Центр, центр, радиограмма с окраин: сопротивление дезорганизовано, но продолжает бороться. Конец связи.
Соблюдение санитарных правил является обязательным для граждан, индивидуальных предпринимателей и юридических лиц (ч. 3 ст. 39 Федерального закона от 30.03.1999 № 52-ФЗ "О санитарно-эпидемиологическом благополучии населения").
Условия труда, рабочее место и трудовой процесс не должны оказывать вредное воздействие на человека. Требования к обеспечению безопасных для человека условий труда устанавливаются санитарными правилами (часть 1 ст. 25 Федерального закона от 30.03.1999 № 52-ФЗ "О санитарно-эпидемиологическом благополучии населения").
По температурам смотрим нормативы Таблиц 5.1 и 5.2.
Постановления Главного государственного санитарного врача Российской Федерации от 28 января 2021 года N 2: Об утверждении санитарных правил и норм СанПиН 1.2.3685-21 "Гигиенические нормативы и требования к обеспечению безопасности и (или) безвредности для человека факторов среды обитания", а также смежные пункты. Из них определяем – к какой категории работников Вы относитесь, и какой температурный диапазон приемлем.
Каждый работник имеет право на отказ от выполнения работ в случае возникновения опасности для его жизни и здоровья вследствие нарушения требований охраны труда до устранения такой опасности (ст. 216 Трудового кодекса (ТК РФ).
Статья 216.1 ТК РФ: При отказе работника от выполнения работ в случае возникновения опасности для его жизни и здоровья работодатель обязан предоставить работнику другую работу на время устранения такой опасности.

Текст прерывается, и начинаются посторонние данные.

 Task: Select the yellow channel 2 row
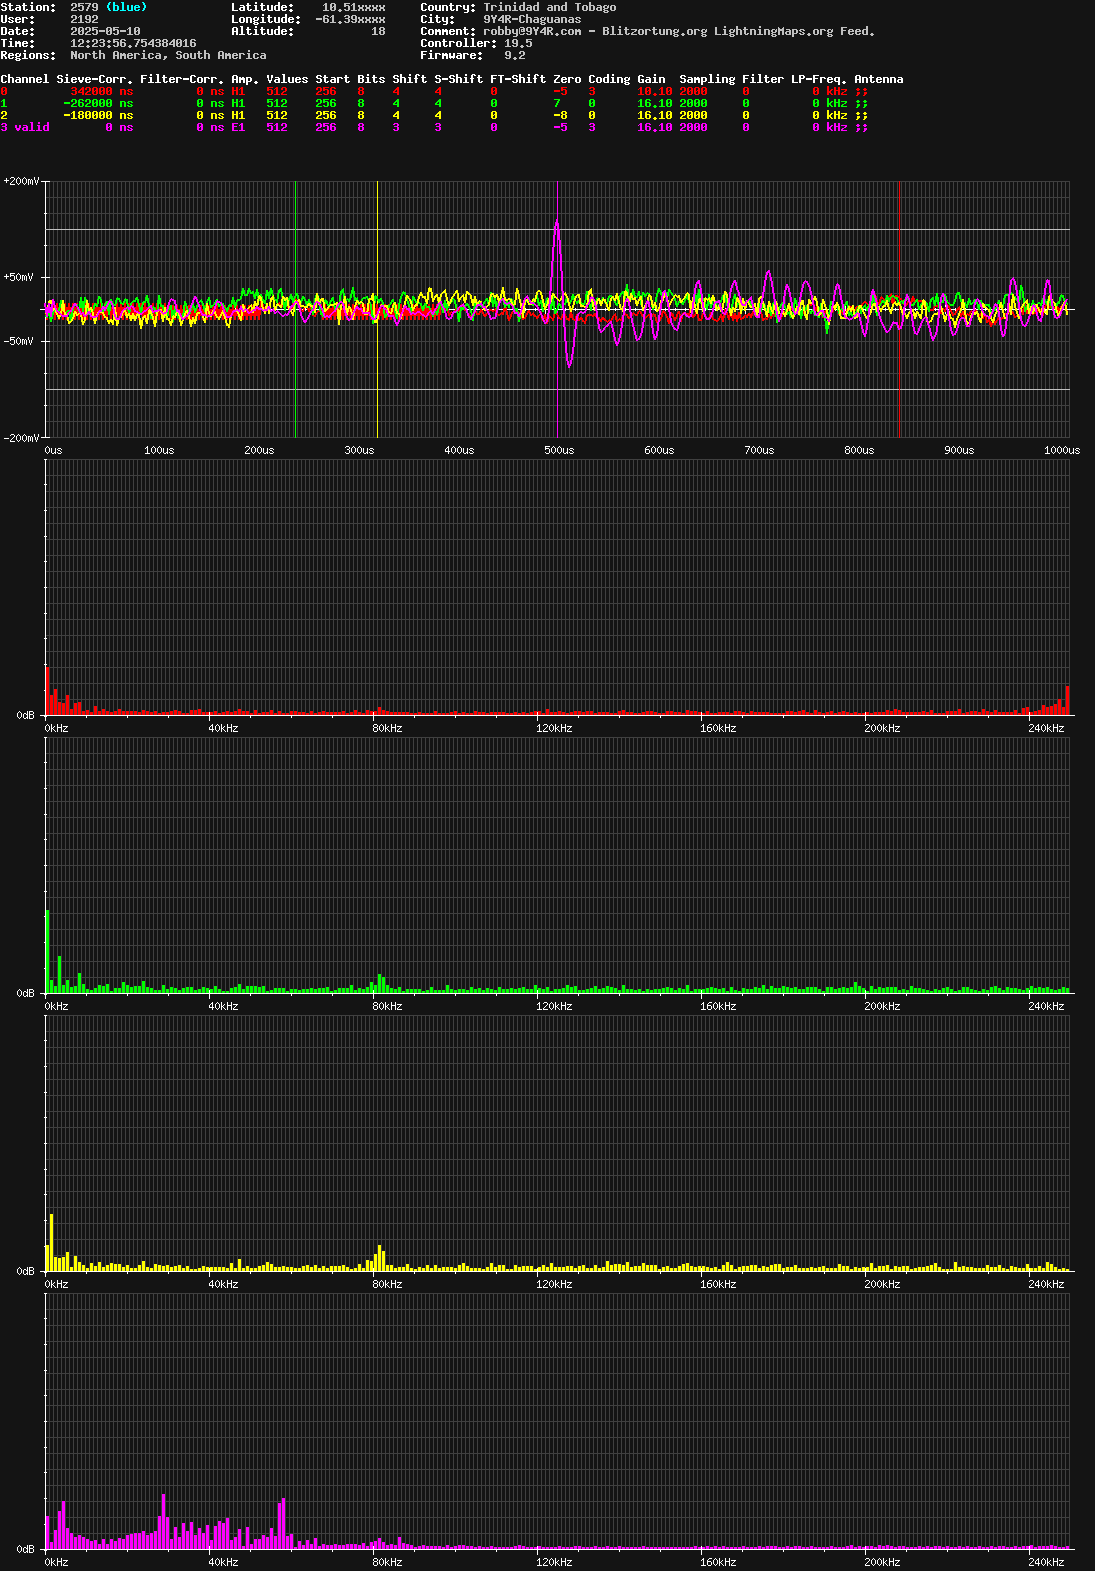(x=4, y=115)
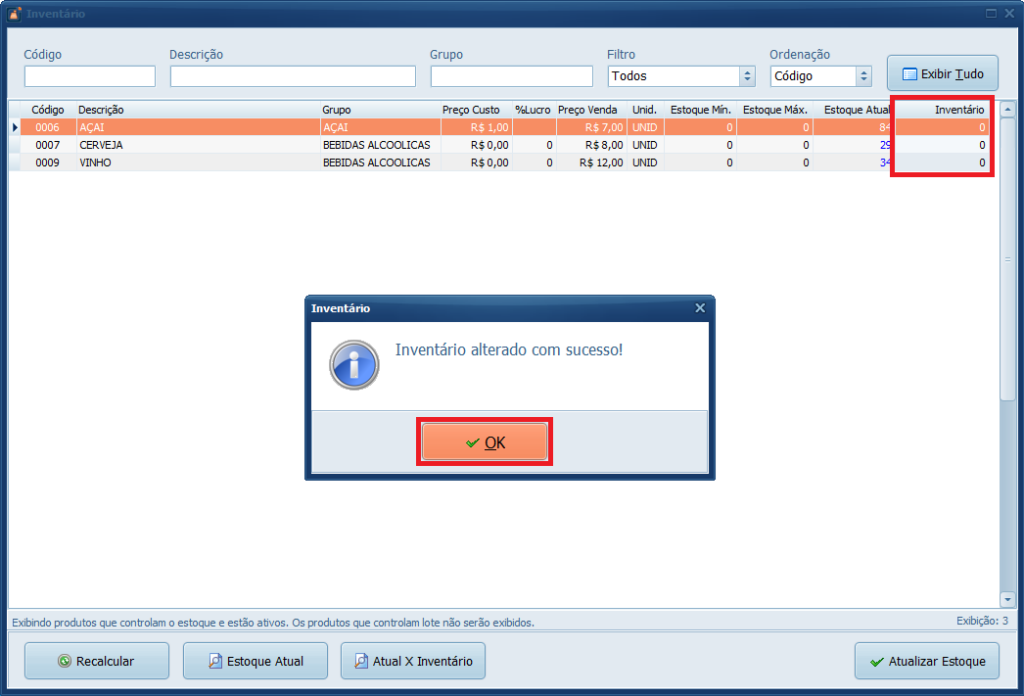Click the Atualizar Estoque button

[926, 661]
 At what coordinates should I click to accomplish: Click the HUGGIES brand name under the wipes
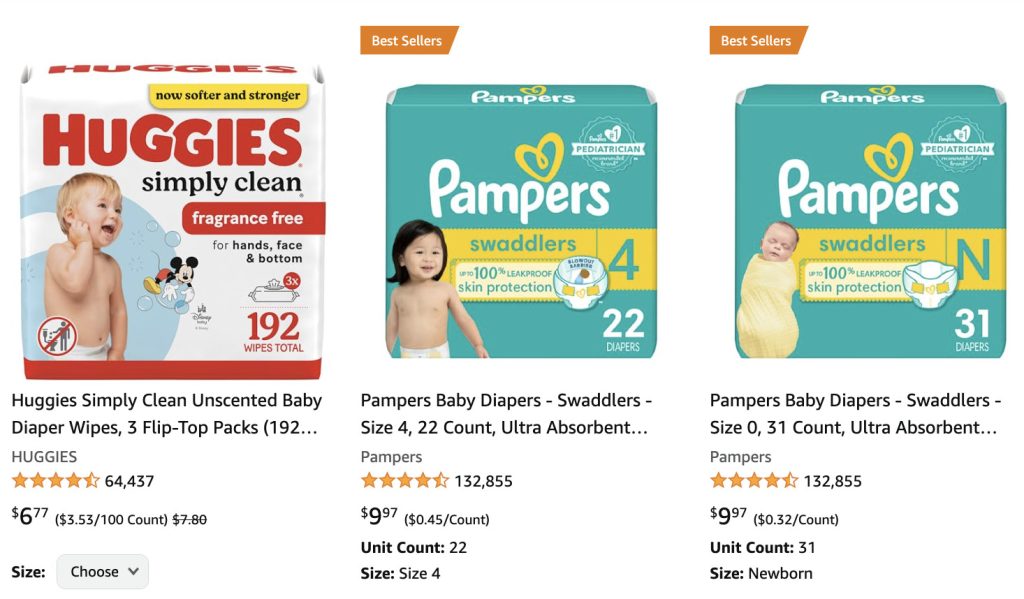(44, 456)
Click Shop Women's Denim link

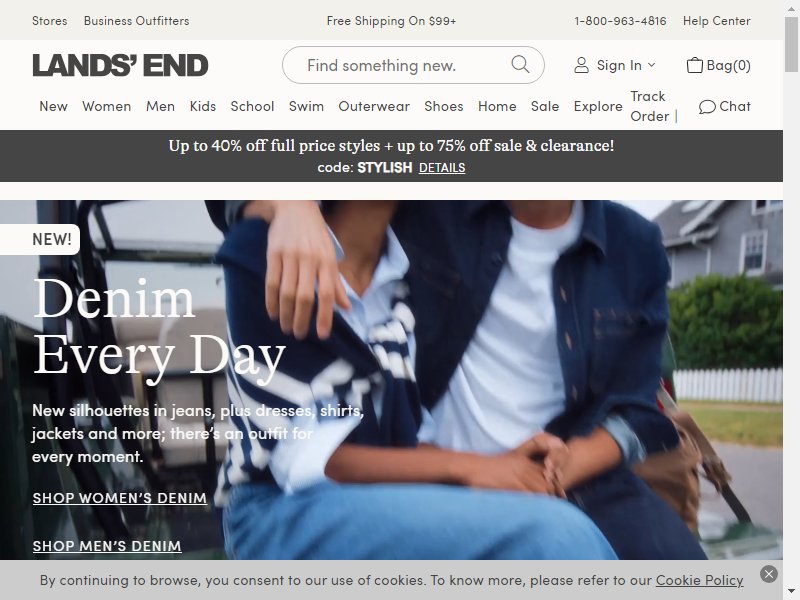pos(120,498)
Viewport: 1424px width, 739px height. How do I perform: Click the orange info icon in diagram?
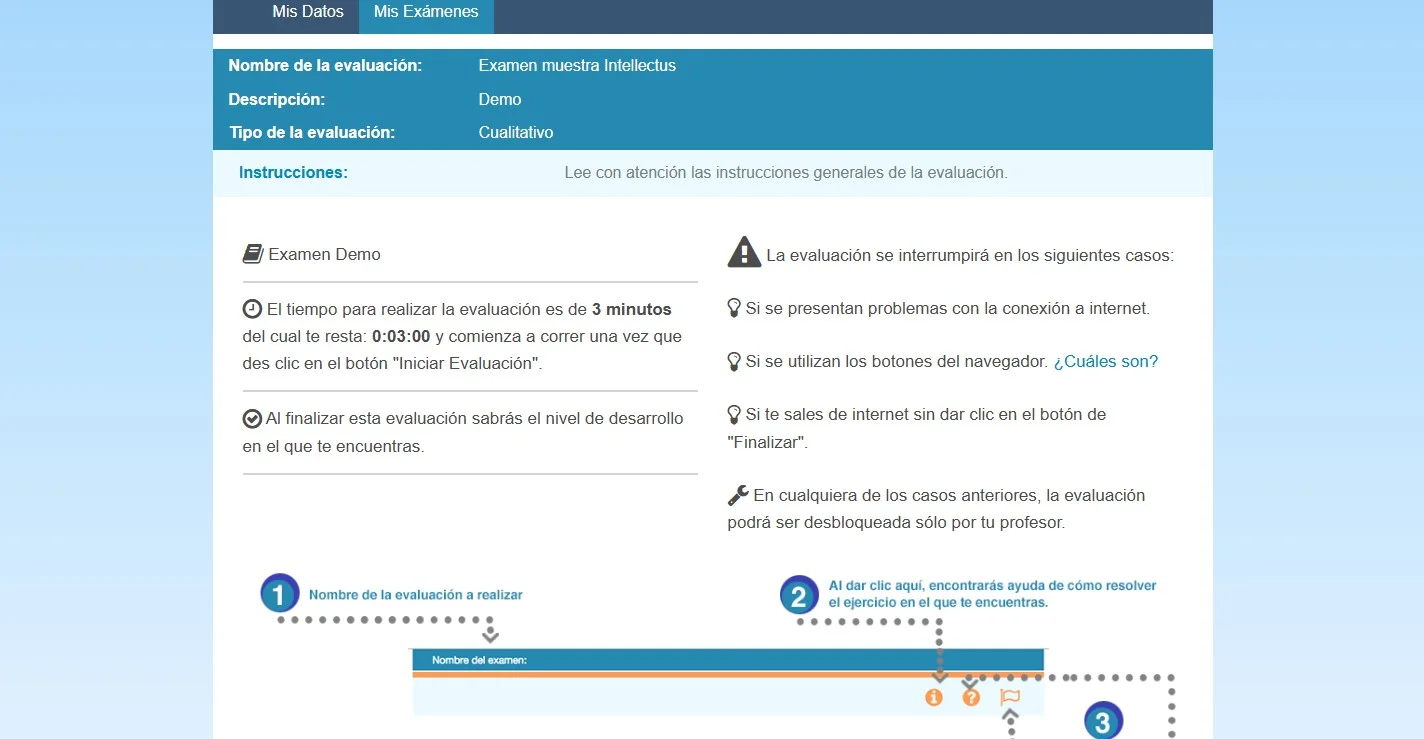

В случае, если предоставление другой работы по объективным причинам работнику невозможно, время простоя работника до устранения опасности для его жизни и здоровья оплачивается работодателем в соответствии со ст. 157 ТК РФ (2/3 от заработка).
Для запуска процедуры:
1. Делаем замер температуры электронным термометром, фотофиксируем показания в разное время;
2. Пишем заявление (два экземпляра) на отказ от работы до устранения негативных факторов окружающей среды, на одном получаем подпись, дату, ФИО и должность начальника/руководителя (ст. 379 ТК РФ: «в целях самозащиты трудовых прав работник, известив работодателя или своего непосредственного руководителя либо иного представителя работодателя в письменной форме может отказаться от выполнения работы, которая непосредственно угрожает его жизни и здоровью). Если на этой стадии что-то пошло не так, пишем обращение в Роспотребнадзор и Роструд (Федеральная служба по труду и занятости), излагая проблему, приложив ранее сделанные фото.